One of the mechanisms (if we accept the hypothesis that consciousness is a tool for making decisions) has the effect of generating a sense of felt awareness that starts and stops and hovers with fuzzy borders/center in the brain cavity.

Whatever it is that's doing that -- making decisions and generating this sense of being -- is part of a physical apparatus. The causes of all behaviors of the body are physical.

Consciousness isn't like a tooth. It's like chewing. And to actually chew a piece of broccoli, you need real teeth working in real time.
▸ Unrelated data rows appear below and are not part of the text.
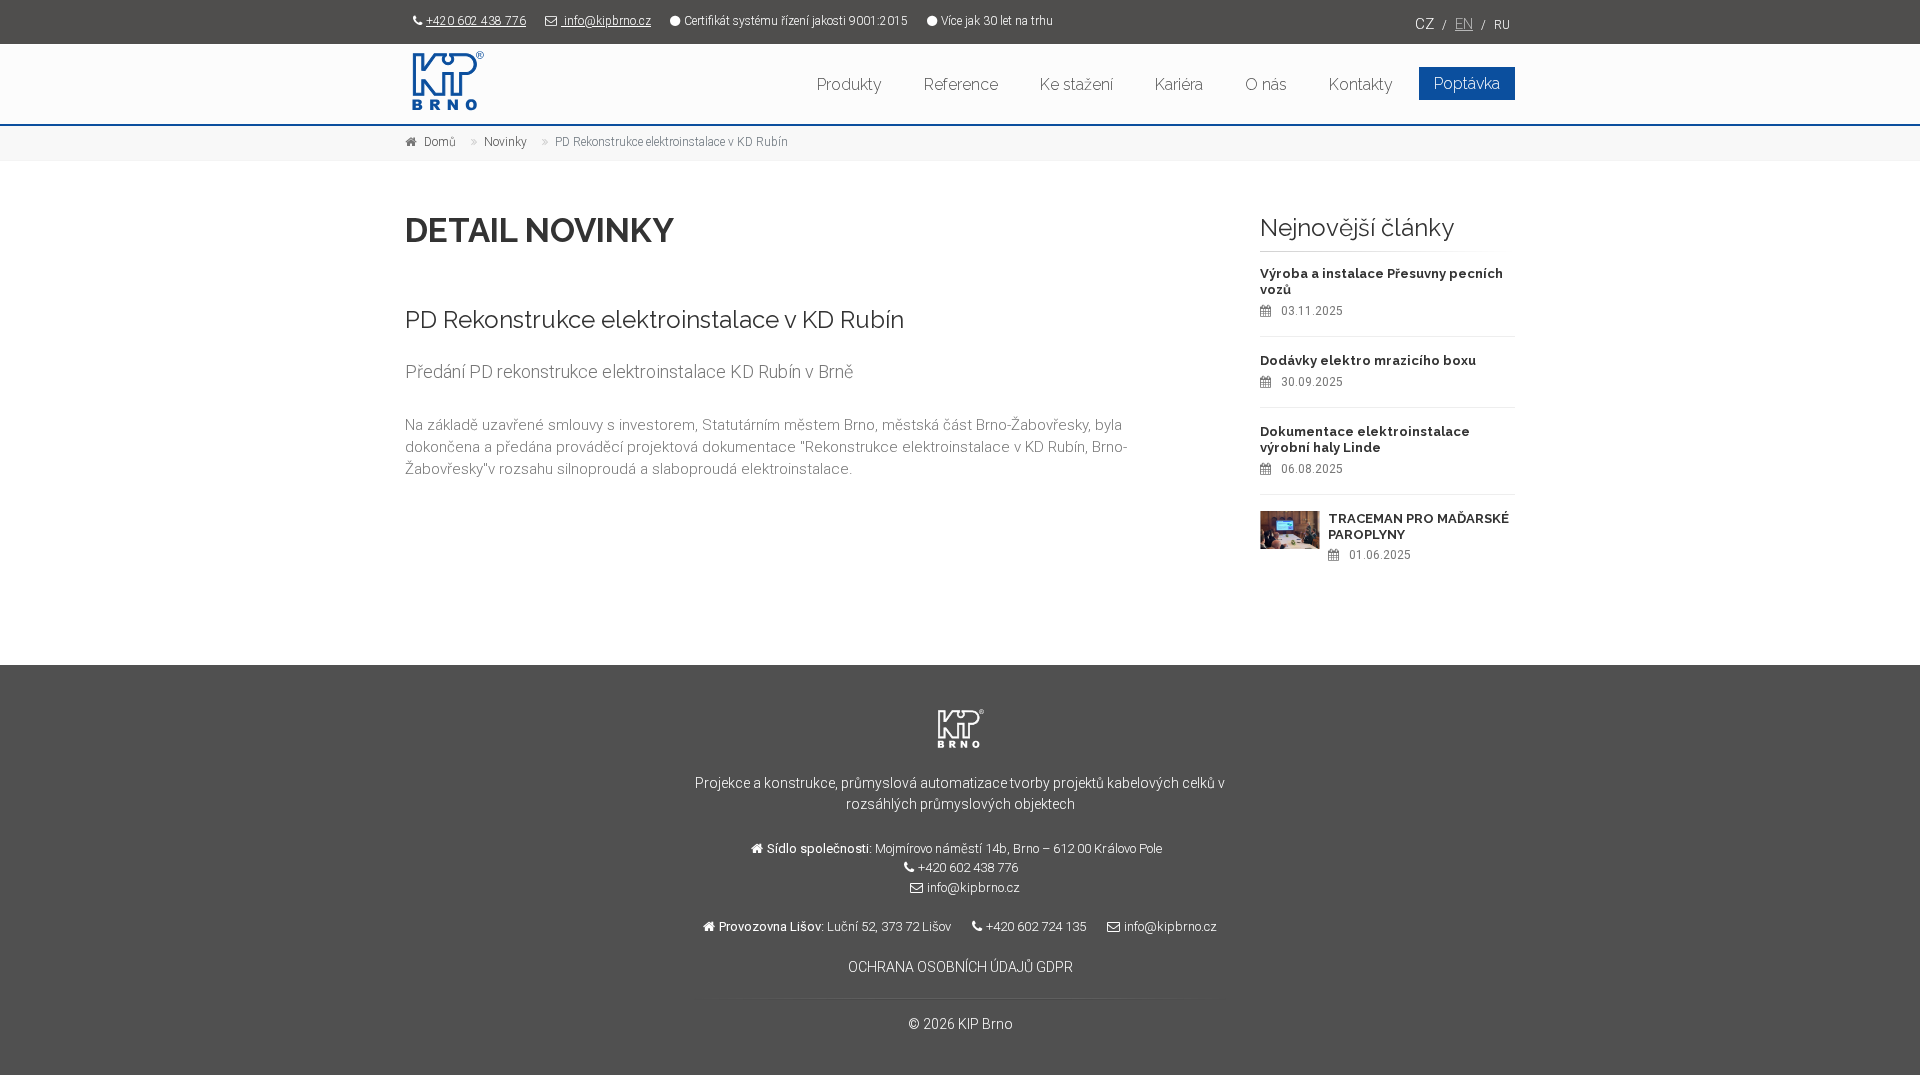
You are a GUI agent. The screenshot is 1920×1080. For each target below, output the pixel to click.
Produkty (849, 84)
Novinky (505, 142)
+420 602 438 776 (476, 21)
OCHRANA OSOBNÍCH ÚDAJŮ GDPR (960, 967)
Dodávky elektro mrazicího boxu (1368, 360)
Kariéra (1179, 84)
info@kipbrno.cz (606, 21)
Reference (961, 84)
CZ (1424, 24)
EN (1464, 24)
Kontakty (1361, 84)
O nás (1266, 84)
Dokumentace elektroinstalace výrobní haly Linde (1365, 439)
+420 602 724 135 (1036, 926)
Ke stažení (1076, 84)
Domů (440, 142)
To generate a sense of awareness in a brain cavity, you need a real brain working in real time.

The thing that's like a tooth is whatever it is that's making the brain "make decisions" and simultaneously generate this feeling of awareness (which the brain can make decisions without).

We can abstract logic from it, describe it in rules, describe it in terms of information, but regardless of how we transform it intellectually, it's all eventually explanable on a purely physical level, which means the brain -- the lump of matter -- is what's "making decisions" (which is just to say that the body does one thing and not another) and also what's causing my sense of self-in-spacetime to crank up every morning.
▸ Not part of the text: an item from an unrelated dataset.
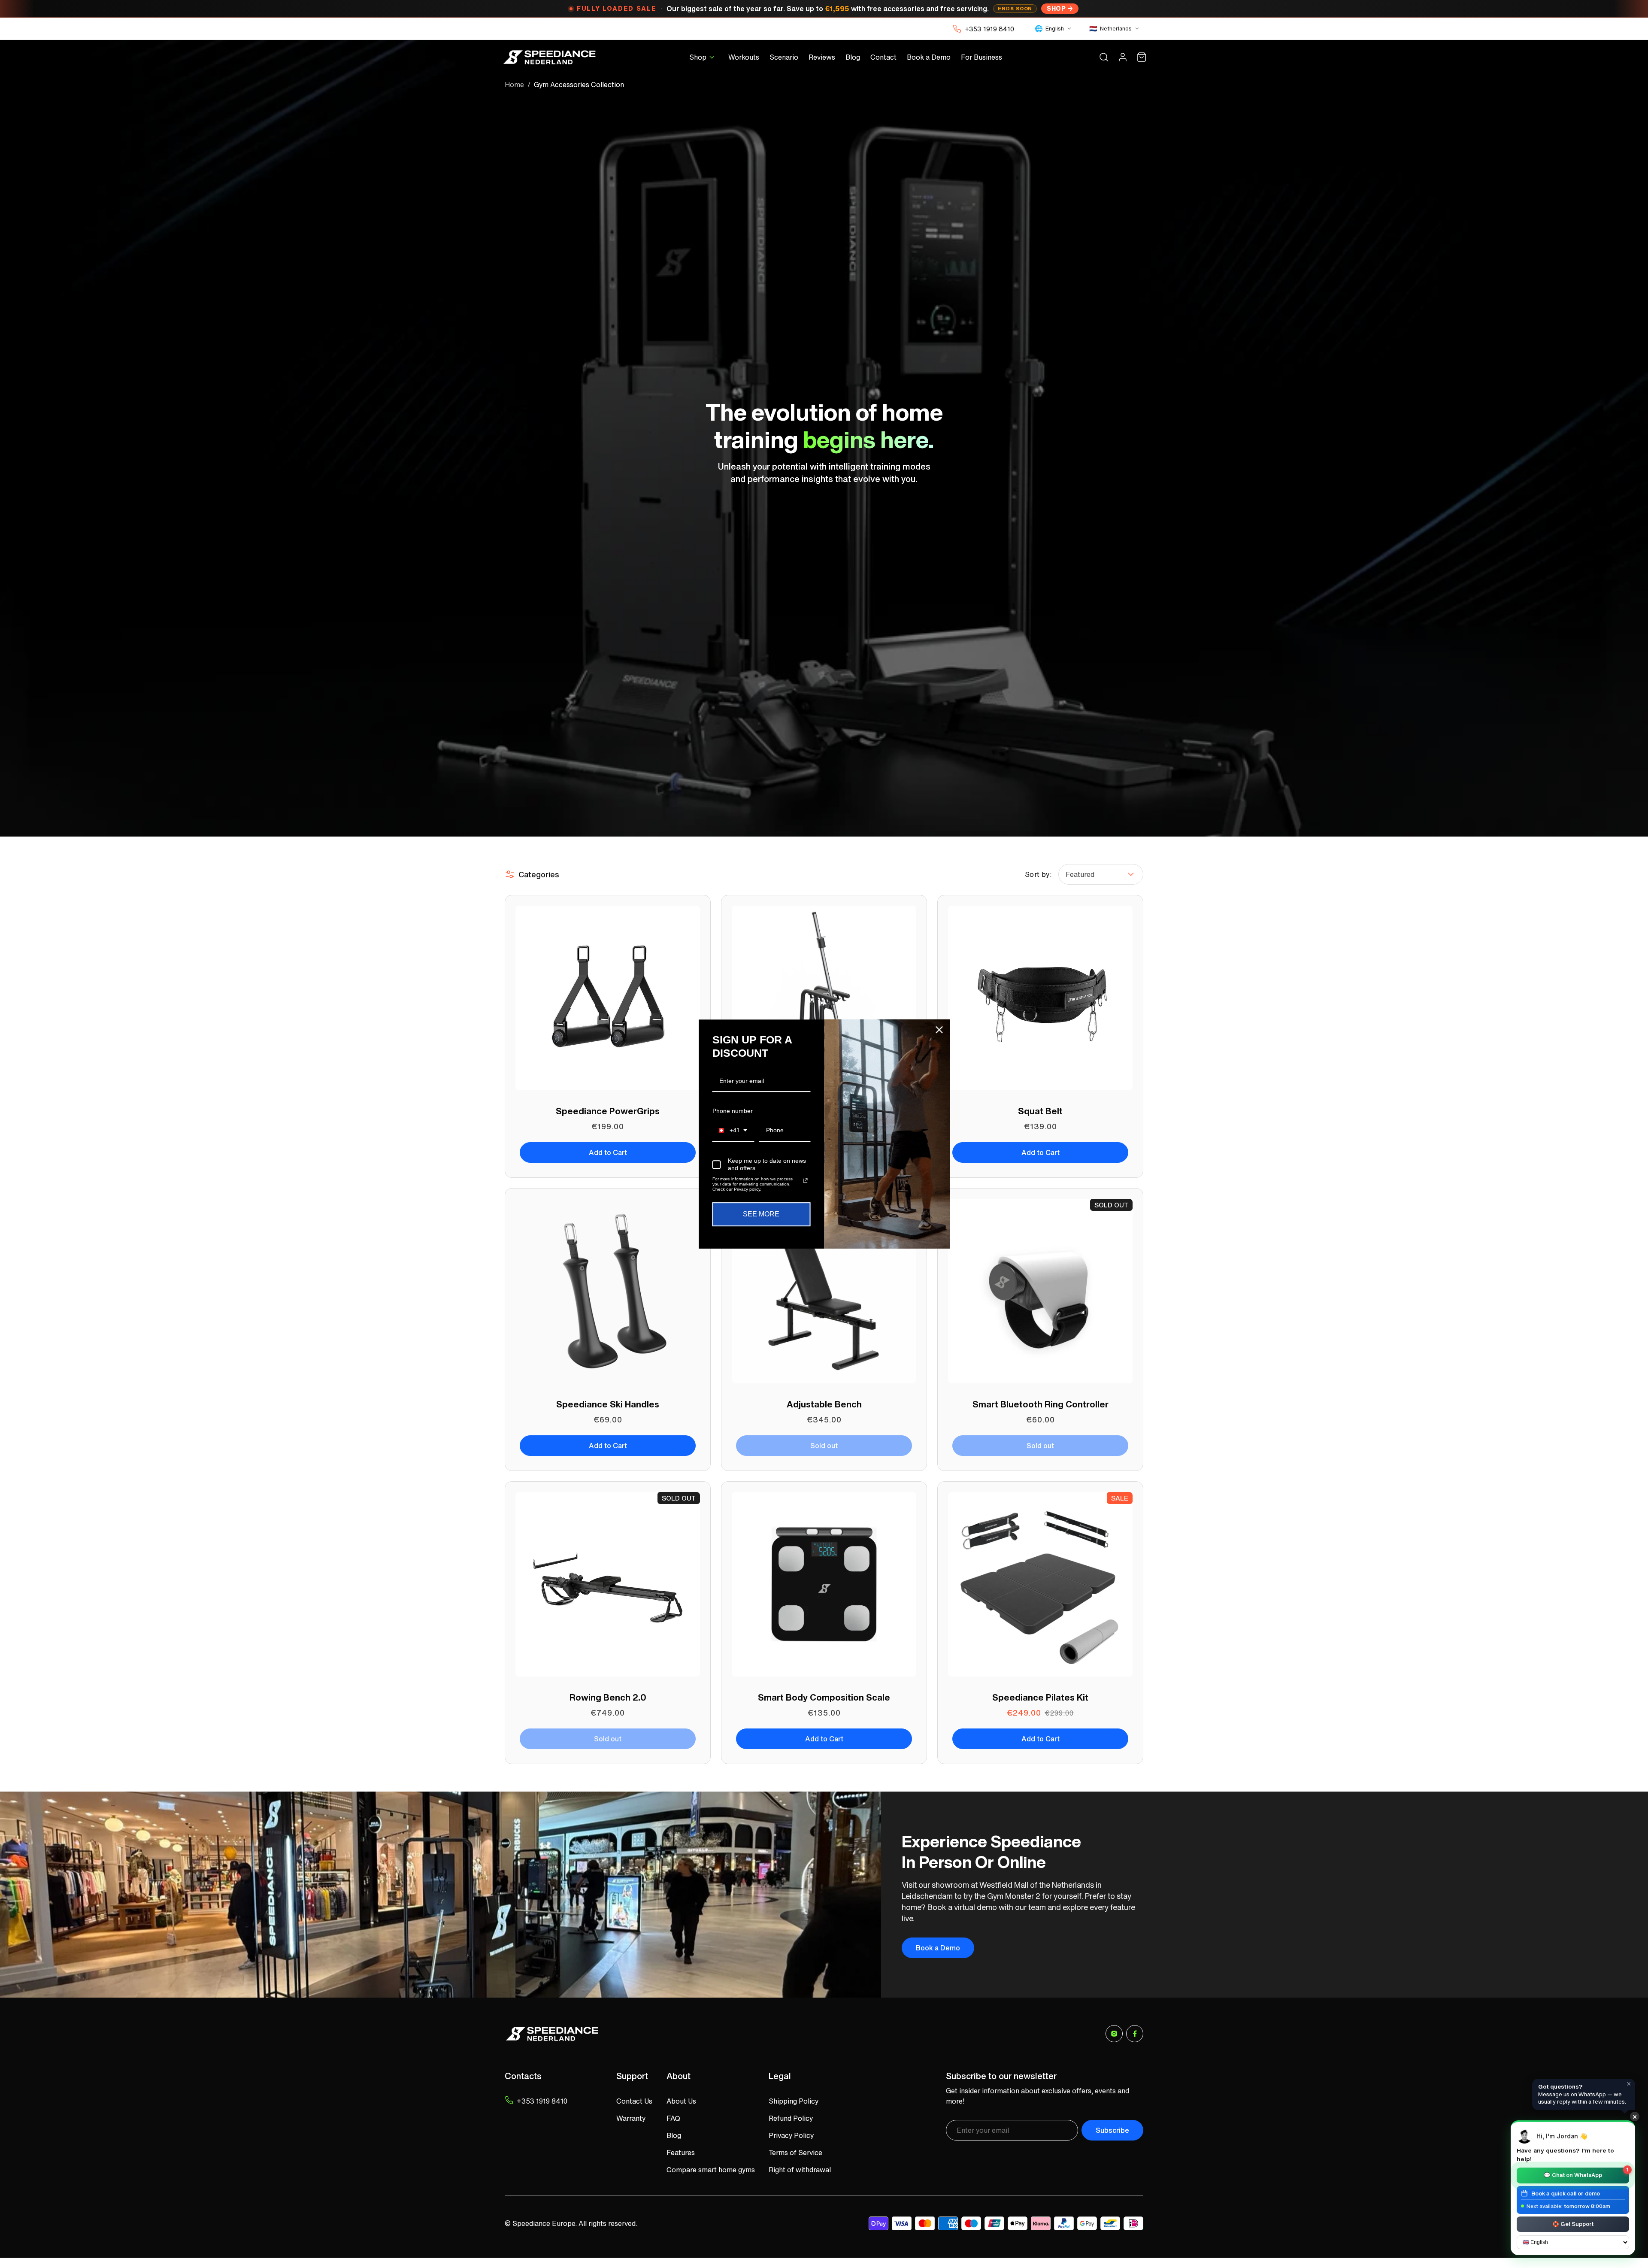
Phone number (732, 1110)
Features (680, 2152)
To replicate this, we need a model brain.

We cannot make any machine conscious without altering what it's doing physically in 4-D spacetime in some significant way, in a way that replicates whatever the brain's doing when our Sofias crank up.

This cannot be purely "programmed" for the same reason that you can't have a computer control its physical temperature purely by programming.
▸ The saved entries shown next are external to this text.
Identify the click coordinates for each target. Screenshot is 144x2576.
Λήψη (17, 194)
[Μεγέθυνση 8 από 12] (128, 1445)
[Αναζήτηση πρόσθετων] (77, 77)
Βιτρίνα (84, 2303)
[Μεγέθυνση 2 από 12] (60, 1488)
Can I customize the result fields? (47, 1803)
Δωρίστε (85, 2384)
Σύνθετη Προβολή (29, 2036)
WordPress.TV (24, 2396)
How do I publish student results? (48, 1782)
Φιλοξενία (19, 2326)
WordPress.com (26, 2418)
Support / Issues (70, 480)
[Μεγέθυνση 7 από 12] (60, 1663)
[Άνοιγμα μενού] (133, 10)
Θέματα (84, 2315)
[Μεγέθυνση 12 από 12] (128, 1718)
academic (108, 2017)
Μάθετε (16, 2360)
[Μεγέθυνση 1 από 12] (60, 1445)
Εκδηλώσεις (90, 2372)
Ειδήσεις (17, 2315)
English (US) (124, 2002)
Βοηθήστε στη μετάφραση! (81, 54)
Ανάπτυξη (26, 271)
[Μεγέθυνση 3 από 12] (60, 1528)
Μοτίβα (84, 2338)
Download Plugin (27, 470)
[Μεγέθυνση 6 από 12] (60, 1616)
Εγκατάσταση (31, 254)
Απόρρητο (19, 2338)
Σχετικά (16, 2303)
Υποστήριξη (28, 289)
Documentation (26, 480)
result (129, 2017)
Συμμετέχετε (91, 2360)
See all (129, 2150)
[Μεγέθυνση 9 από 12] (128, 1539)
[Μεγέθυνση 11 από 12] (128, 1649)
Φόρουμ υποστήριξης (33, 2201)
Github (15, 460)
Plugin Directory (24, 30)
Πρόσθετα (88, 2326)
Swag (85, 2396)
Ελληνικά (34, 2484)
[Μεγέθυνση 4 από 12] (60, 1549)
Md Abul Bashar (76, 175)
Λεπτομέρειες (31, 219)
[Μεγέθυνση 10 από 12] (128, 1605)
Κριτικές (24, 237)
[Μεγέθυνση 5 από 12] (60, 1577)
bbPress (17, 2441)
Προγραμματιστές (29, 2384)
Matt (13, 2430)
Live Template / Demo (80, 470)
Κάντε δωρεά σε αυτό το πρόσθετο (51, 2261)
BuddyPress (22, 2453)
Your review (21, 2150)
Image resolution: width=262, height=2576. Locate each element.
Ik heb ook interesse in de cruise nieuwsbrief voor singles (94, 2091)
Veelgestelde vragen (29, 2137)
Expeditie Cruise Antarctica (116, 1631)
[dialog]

If you want to replicate the behavior, and actually have a sense of awareness in the tower of your computer, you must have something more than programming, because you cannot get behavior for free.

If the only physical behavior you have is for running the logic and nothing else, and the machine is not doing anything physically different from what it's doing when it's up to other tasks, then you cannot extract this new behavior from it in real spacetime.

You are confused.

Nobody has ever said that a computer could be conscious without some method to gain information about itself in relation to the real world around it. In fact we have been very specific about any conscious system requiring a "self" reference. You can't have a self reference without knowing what self vs. non-self is. Meaning, any conscious computer must know that it is the computer and not the walls of the room it sits in, etc.

What has been said is that if there was a simulation, and the simulation included a system that could distinguish itself from the other systems in the simulation, then that entity within the simulation could be conscious. That doesn't mean the computer running the simulation is conscious, any more than the universe would be conscious because you inhabit it.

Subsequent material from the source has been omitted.